「見ちがい、言いちがい」

そして、見当違いと。

何故だか、僕らは間違いばかり犯してしまっている気がする。でも、間違いというのがそもそもわからない。正解以外は全て間違いな気もするし、永遠に正解は僕らが到達できないような気もする。つまり、なんだかわからないが降りかかってくる事象をとりあえず、正解か間違いかどちらかに価値付けることで思考を停止させる代わりに、判断している自分に自信を持たせ、世界の中にいる自己を認識させようと自らに暗示をかける試みなのだろうか。身勝手な差異を認識できる僕らの脳みそが幸いだと誰が言い切れようか?間違いと盲信していたそれは間違いではなくて、全ては自分を発見させるためだけの行為を続けていただけかもしれないかもしれないかもしれない。
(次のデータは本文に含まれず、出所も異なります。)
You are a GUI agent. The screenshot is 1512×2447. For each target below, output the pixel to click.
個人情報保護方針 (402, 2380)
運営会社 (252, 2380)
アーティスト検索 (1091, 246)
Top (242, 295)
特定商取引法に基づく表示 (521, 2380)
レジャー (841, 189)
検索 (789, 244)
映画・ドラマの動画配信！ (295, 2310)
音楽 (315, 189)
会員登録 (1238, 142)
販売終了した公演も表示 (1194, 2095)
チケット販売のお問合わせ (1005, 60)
下北の「劇」新劇場で見てきたわけだが、あまり評価できるものではなかった。実験的な試みとしても甘い印象を受けた。

会場着いたら、「あ、今席作りますねー」と座布団を敷きだすどんぶり勘定具合。まぁ、微笑ましいのだけども。で、劇場に入ったら既に役者が立ちながらステージで寝ているというスタンバイ具合。これは強烈な演出。幕以前から、介入している。
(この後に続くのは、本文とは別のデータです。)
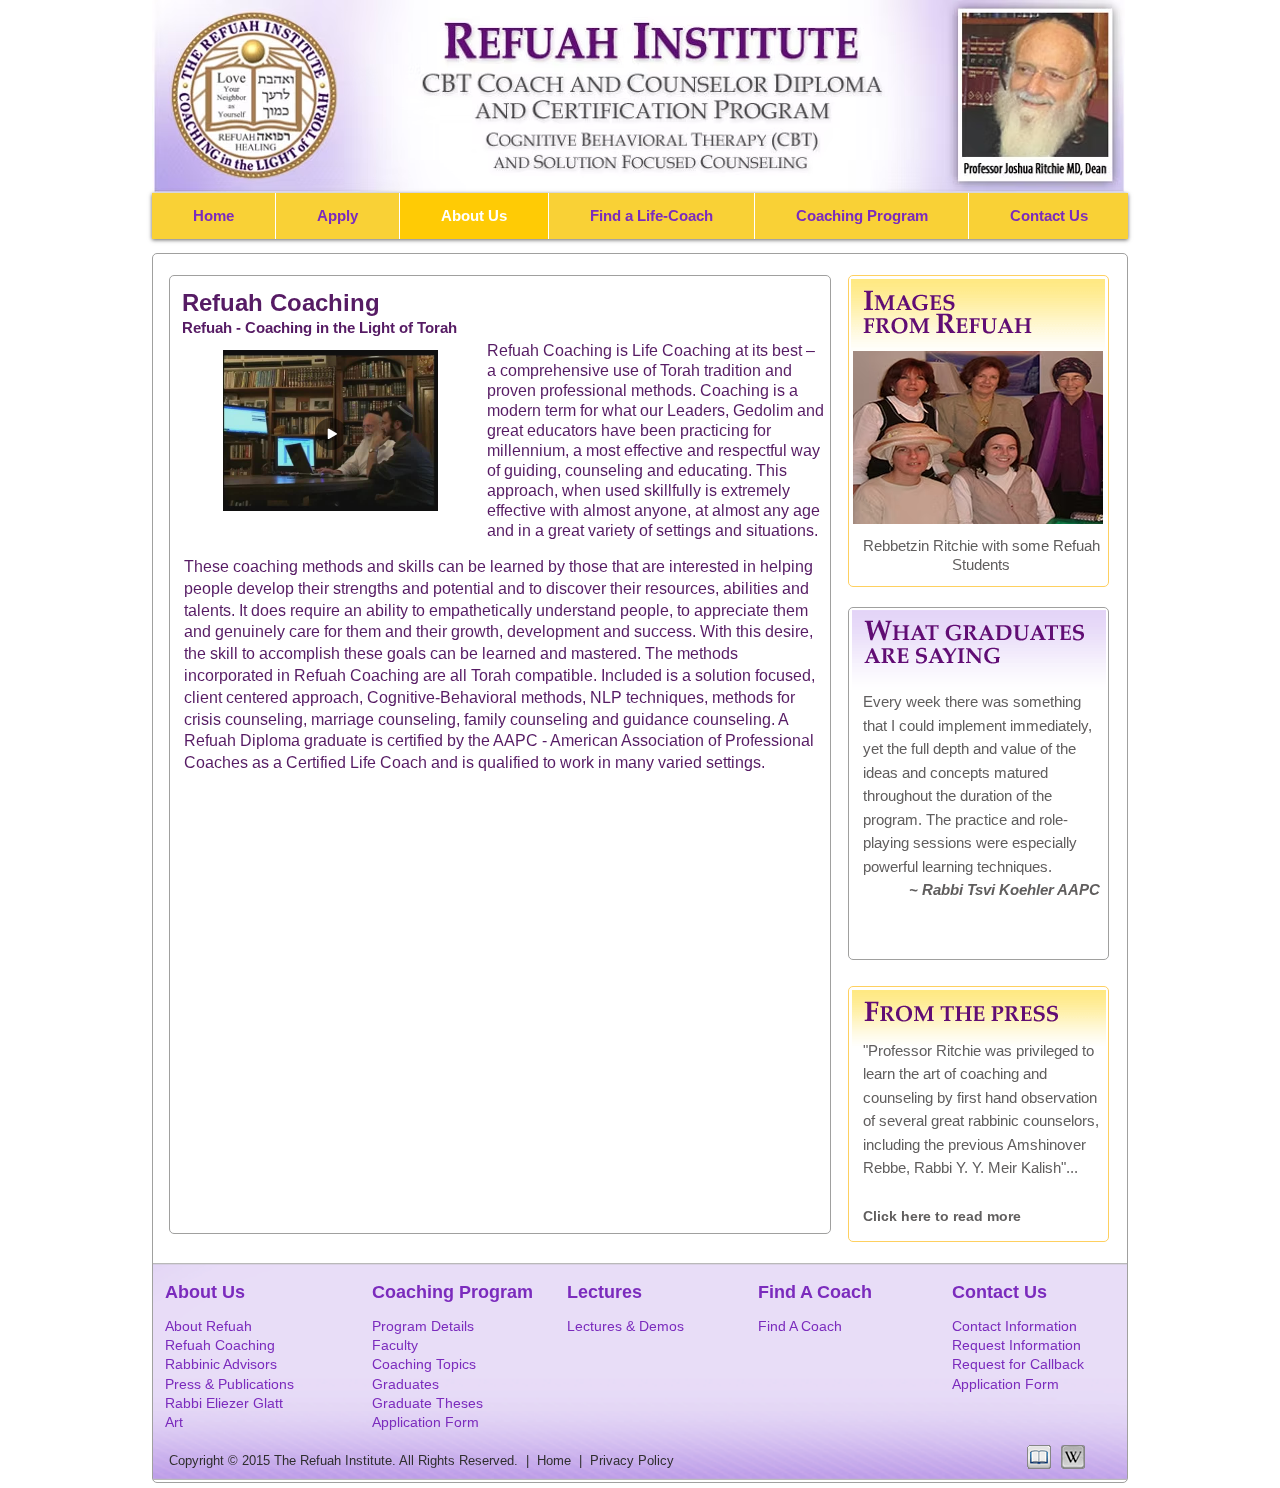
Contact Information (1014, 1326)
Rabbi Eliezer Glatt (224, 1403)
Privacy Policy (632, 1460)
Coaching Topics (424, 1364)
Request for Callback (1018, 1364)
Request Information (1016, 1345)
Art (174, 1422)
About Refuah (208, 1326)
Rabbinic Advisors (221, 1364)
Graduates (405, 1384)
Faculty (395, 1345)
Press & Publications (229, 1384)
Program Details (423, 1326)
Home (558, 1460)
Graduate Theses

本作は、それが狙いだとしても、あまりに、全てが日常と乖離しており、説明がされなさ「過ぎる」ところが退屈である。「サイコシス」と同じくまず、話がほぼない。わけわからないことを言う。つまりは言葉の連鎖、連想ゲーム。イメージで遊ぶ人向き。演劇関係者っぽい人や大学の先生風が結構いたが、個人的にはあまり評価できなかった。

昨日のストーンズに圧倒されてるだけ?いやいや。

あくまで個人的な趣味だけど、舞台と客のボーダーが限界まで曖昧な劇を見たいなぁ。